WHAT YOU ARE ASKED TO DO —
Please rescale the lines from the one that contains "You are a computer-use" through the one that contains "click(67, 666)", both ends included, and give only those lines again, requests and all. Multiply every coordinate in the answers by 1.1 and round to whole numbers, with halves going up.
---*---
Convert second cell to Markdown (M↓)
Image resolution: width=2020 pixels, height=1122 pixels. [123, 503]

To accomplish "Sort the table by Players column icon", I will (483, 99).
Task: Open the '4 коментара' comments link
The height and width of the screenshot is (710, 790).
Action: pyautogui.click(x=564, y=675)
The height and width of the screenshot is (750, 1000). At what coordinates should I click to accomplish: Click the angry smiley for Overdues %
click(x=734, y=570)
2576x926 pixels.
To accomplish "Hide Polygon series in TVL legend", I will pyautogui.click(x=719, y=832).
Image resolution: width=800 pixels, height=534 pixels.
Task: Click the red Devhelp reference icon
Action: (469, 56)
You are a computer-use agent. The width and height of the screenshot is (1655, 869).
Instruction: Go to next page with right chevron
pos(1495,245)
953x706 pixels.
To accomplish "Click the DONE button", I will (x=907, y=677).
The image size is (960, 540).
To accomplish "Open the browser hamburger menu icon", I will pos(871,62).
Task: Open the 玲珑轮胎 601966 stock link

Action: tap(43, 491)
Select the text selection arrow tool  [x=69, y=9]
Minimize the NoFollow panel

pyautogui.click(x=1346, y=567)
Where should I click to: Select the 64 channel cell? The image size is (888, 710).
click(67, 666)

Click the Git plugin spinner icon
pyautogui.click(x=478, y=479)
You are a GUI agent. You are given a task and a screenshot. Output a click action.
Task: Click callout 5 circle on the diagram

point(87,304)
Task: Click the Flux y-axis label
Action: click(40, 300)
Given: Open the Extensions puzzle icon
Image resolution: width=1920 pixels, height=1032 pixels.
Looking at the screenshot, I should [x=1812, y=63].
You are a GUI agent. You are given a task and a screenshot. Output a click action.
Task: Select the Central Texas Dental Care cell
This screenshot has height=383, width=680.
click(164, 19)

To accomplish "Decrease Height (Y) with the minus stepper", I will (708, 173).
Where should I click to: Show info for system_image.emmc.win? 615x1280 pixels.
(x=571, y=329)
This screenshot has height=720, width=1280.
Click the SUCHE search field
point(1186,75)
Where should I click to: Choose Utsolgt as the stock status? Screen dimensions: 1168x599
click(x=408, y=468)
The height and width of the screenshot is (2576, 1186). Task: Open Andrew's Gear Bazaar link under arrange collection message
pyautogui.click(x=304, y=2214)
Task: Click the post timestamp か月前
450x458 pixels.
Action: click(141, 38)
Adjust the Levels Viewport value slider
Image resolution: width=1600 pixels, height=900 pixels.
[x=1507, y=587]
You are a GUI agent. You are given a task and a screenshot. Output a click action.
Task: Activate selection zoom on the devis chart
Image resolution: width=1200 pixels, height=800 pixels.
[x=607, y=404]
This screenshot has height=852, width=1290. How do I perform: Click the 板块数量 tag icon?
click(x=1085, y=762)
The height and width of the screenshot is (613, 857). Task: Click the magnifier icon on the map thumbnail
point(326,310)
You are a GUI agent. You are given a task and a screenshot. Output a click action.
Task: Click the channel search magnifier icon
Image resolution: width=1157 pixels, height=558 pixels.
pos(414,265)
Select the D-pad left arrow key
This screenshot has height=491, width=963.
---*---
ANSWER TO THE PROBLEM —
You are a computer-use agent. The width and height of the screenshot is (1655, 869).
Instruction: Go to next page with right chevron
pos(1645,270)
953x706 pixels.
To accomplish "Click the DONE button", I will (x=998, y=745).
The image size is (960, 540).
To accomplish "Open the browser hamburger menu icon", I will pos(958,68).
Task: Open the 玲珑轮胎 601966 stock link

Action: tap(47, 540)
Select the text selection arrow tool  [x=76, y=10]
Minimize the NoFollow panel

pyautogui.click(x=1481, y=624)
Where should I click to: Select the 64 channel cell? The image size is (888, 710).
click(74, 733)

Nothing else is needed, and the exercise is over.